Transcribe nothing but the lines from the one with "Task: Click the FAX number line" to the end of the entries, both included, keeping each exact and leaving every picture out.

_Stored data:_
BEGIN

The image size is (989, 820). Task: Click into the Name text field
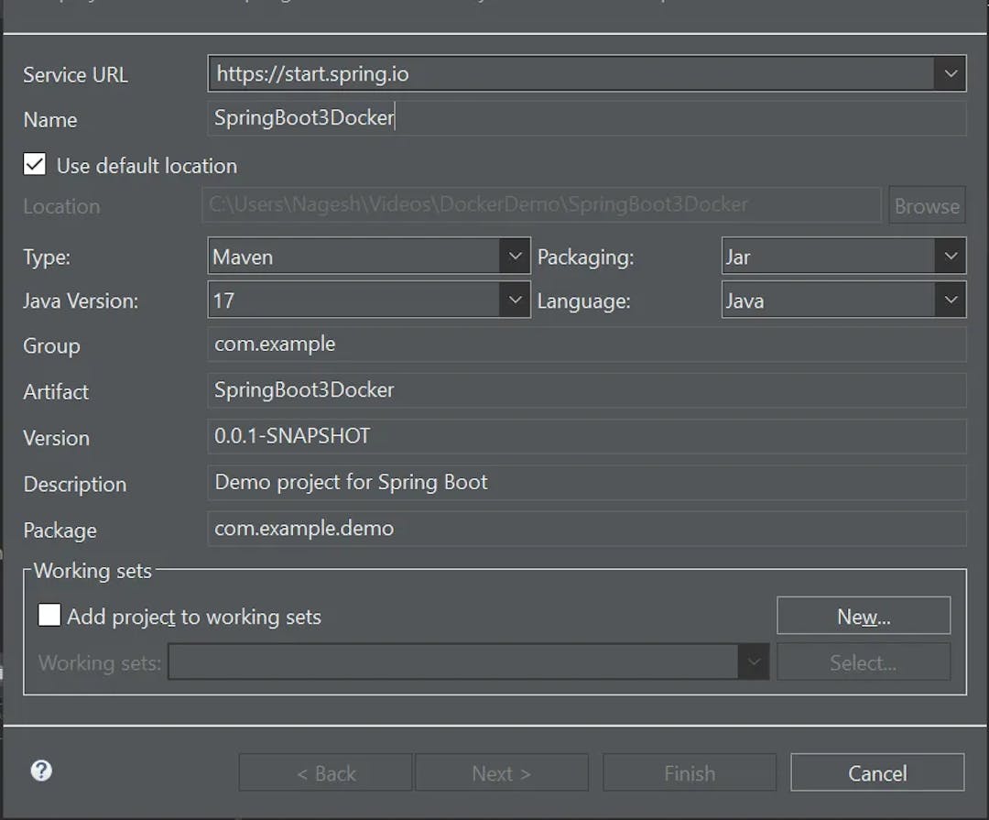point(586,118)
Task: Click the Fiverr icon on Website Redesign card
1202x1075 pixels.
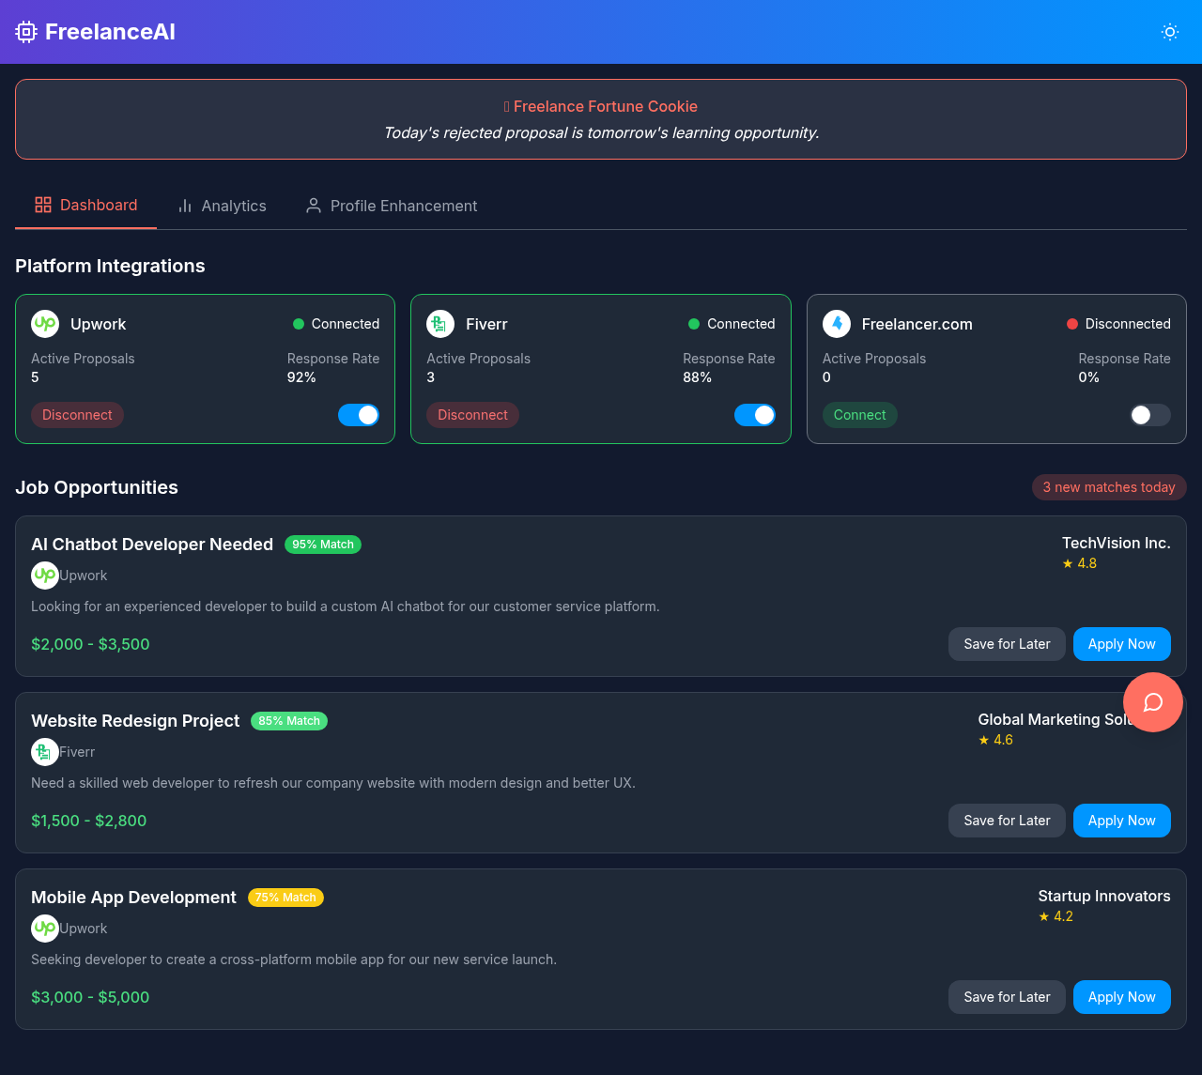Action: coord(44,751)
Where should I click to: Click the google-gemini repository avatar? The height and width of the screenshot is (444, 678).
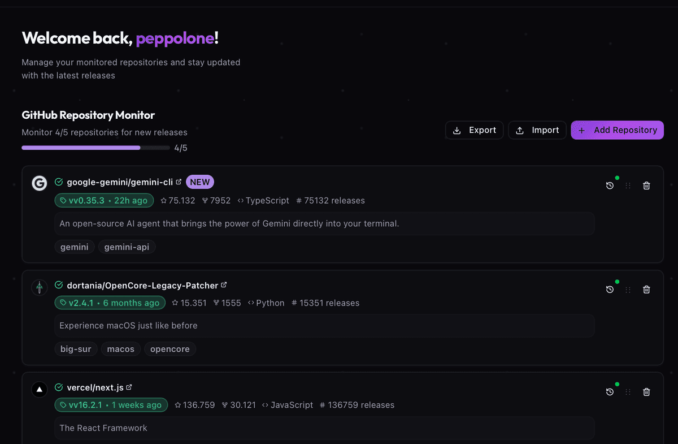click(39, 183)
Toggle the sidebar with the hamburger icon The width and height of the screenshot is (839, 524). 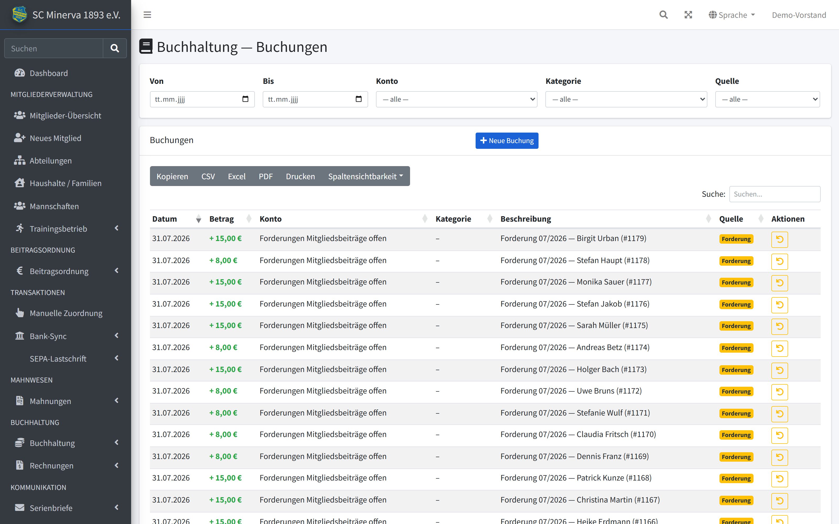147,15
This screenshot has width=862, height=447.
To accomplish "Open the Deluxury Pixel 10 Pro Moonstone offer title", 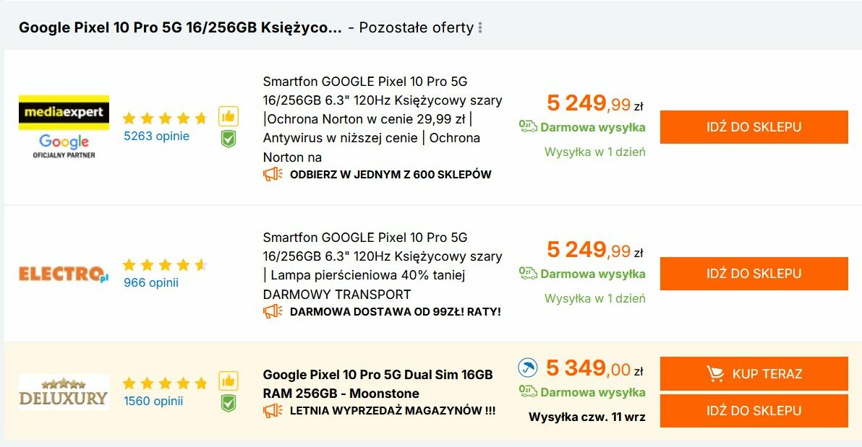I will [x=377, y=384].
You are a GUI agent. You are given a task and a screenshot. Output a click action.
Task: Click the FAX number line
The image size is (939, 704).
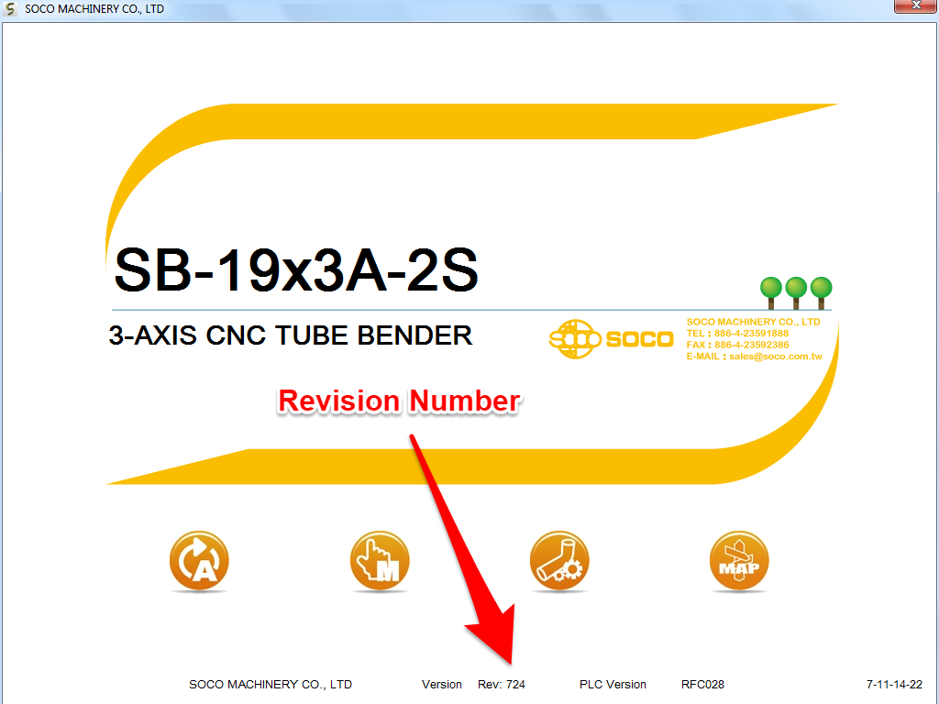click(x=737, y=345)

END

_The completed task:_
Task: Click the FAX number line
The image size is (939, 704).
click(x=737, y=345)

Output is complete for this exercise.